First, I can’t stress how important it is to take care of yourself. My objective was to make certain that I kept involvements to the minimum and always do the things that are important to me. My children, as well as many friends, emphasized the necessity of that self-management. My children made it very clear to me, reminding me of their support, that I was to limit my visits to the home to just once or twice a week and get on with my life. Knowing Marilyn’s ever-Germanic orientation to task and work, I’m certain she would have approved and insisted. After all, Marilyn would not know that I’d been there two minutes after I walked out the door. I have a great awareness that my resources were unique. Still, to the degree possible, in whatever your situation, if you are to find hope and optimism, you must put yourself first. This is not a time to make sacrificial decisions for others or give others a lot of time.
Second, it’s important to access your support system regularly, and if you don’t have one, to seek one out. Most resident homes have group meetings and systems that you can tap into. Identify the friends who’ll do things with you, let you talk, and are simply willing to listen. They may not be the friends you expected, but they’re out there and they’ll do some caring for you. On occasion, I found it important to simply ask whether a person had time to talk with me. I learned to read the sign language fairly accurately so as not to overstay my welcome.

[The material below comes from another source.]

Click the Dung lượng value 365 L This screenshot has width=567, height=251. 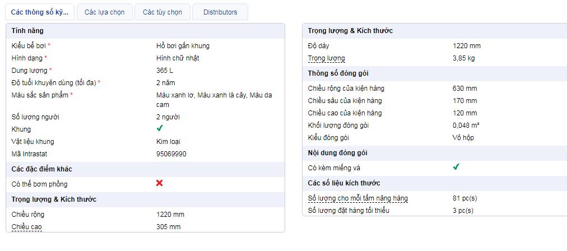coord(165,71)
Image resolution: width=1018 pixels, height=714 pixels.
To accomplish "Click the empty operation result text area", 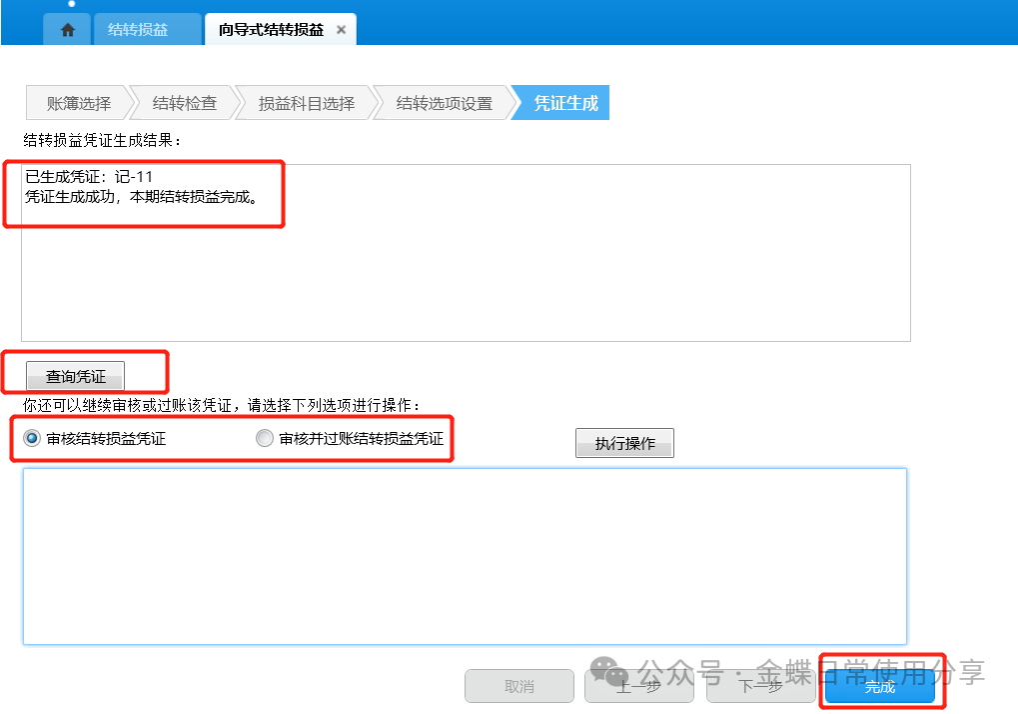I will [x=465, y=556].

When a person inquired regarding my wife, I usually shared two or three sentences. If they were desirous of further information or open to listening, they would inevitably make that clear to me after I’d shared just a bit.
Finally, it’s important to recognize that you’re not going to be able to predict or control your own responses to death. Give up the notion that the control mechanisms you’ve used to succeed in your professional career will work when facing a death in the family. Thinking you’re in complete control of your memories and emotions sets you up for failure and even more grief.
I have long been an optimist and practitioner of a “sanctified nonchalance.” In other words, I don’t hold tightly to life, but view it as a gift to be used for myself and others. And I gather people around me who hold similar views. Rather than focus on what I’ve lost, I face the future grateful for what I had. So I’m certain that makes the surprises of death easier for me than others. But still, as my friend Libby Bellinger said, when talking about my inability to control my emotions, “it kind of slips up on you, doesn’t it?”